新たな時代のキャリア教育(10)教員発―神奈川県高座郡の事例

認定NPO法人キーパーソン21代表理事 朝山 あつこ

地域のかっこいい大人と出会うことで、生徒が未来に希望を持つ――そんな授業を企画していた神奈川県寒川町立寒川中学校の内藤幸久元教頭は、キーパーソン21のプログラムを「生徒一人一人の自己肯定感が確実に上がり、自分が何者であるかが分かるようになる」と評価しました。

さらに「機会をつくらなければ、大人になるまでそうした経験が一度もできないかもしれない」と、プログラムの実現に向けた取り組みを進めていただきました。

寒川中学校の内藤幸久元教頭

内藤元教頭は、わくわくナビゲーターとして訪れる大人たちは子どもたちを「認めて」くれるのだと言います。プログラムは子どもたちにとって絶対に必要で、何度でも経験させてあげたいとすら思っていたものの、学校での実現は簡単ではありませんでした。

「教員は実際の現場を見ないと納得しませんし、外部の人を直接子どもに接触させることを警戒します。話を聞くだけなら、深く子どもたちに関わるわけではないので心配はしませんが、このプログラムは、子どもの内的動機付けの部分にかなり踏み込んでくるだけに、なかなか前向きに検討してくれませんでした」(内藤元教頭)

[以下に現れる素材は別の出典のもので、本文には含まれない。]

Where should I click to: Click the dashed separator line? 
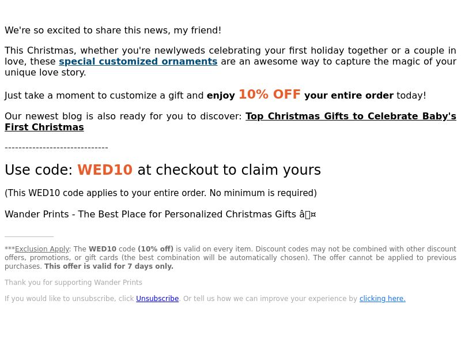pyautogui.click(x=56, y=148)
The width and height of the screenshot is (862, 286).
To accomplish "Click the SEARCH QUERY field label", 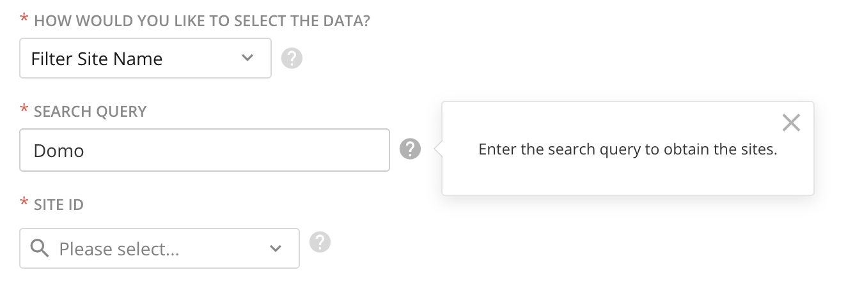I will (x=90, y=112).
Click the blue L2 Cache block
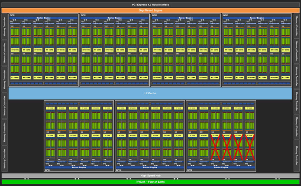Screen dimensions: 301x186 (x=150, y=93)
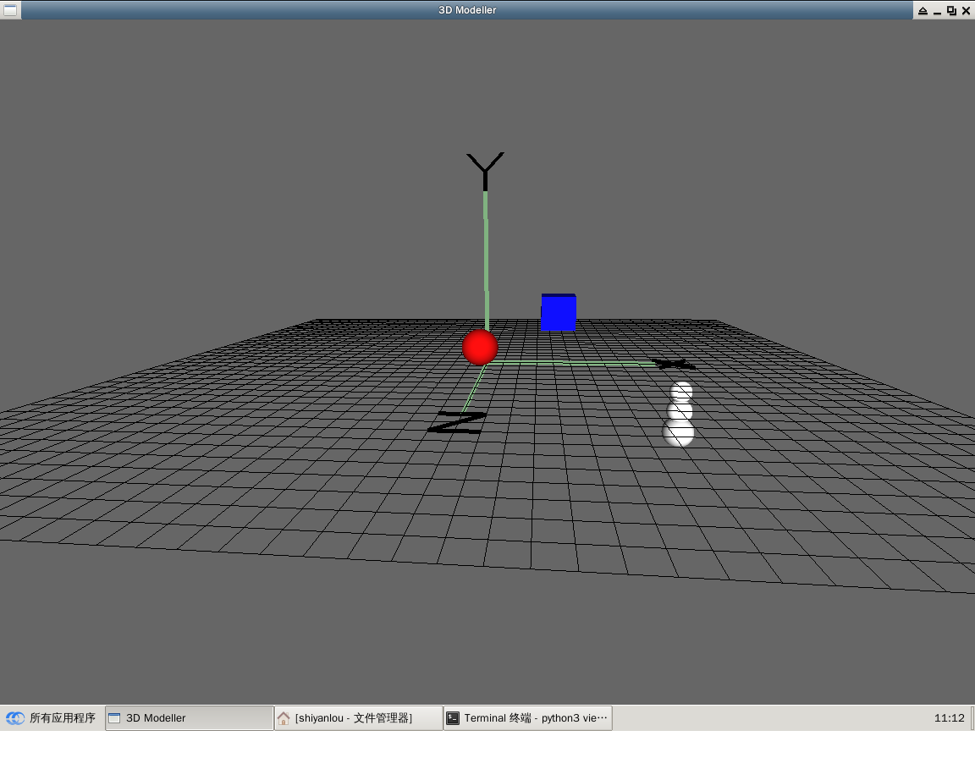Select the red sphere at the origin
This screenshot has height=758, width=975.
coord(479,348)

内藤元教頭は「とにかく話を聞いてください」と粘り強く教員たちを説得、徐々に「面白いのではないか」と賛同の声が上がるようになりました。そうしてやっと、実現にこぎ着けたのです。

「実際にやってみると、教員たちはクラスの光景に驚嘆していました。教員ではない第三の大人が関わる効果を強く感じたのでしょう。このプログラムを体験したクラスは、その後、活気があるのに落ち着いた雰囲気になりました。子どもが自分自身を、そして友達を信頼する意味に気付いた成果だと感じています。クラス全体が成長するんです」と話してくれました。

ちなみに、内藤元教頭のわくわくエンジンは「みんなが笑顔で自分らしく生きていくことができる環境をつくるために、みんながびっくりするような準備をすること」。そのわくわくエンジンをますます活発に動かし、地域でプログラムを発展的に展開していけるよう、地元企業、町議会議員、JC(青年会議所)や商工会、町役場などと協働するための対話を地道に続けています。

結果、今年3月15日には、40人を超える地域の方々が寒川中学校1年生2クラス72人の生徒の元に集まって、わくわくエンジン発見のプログラムを行うことになったのです。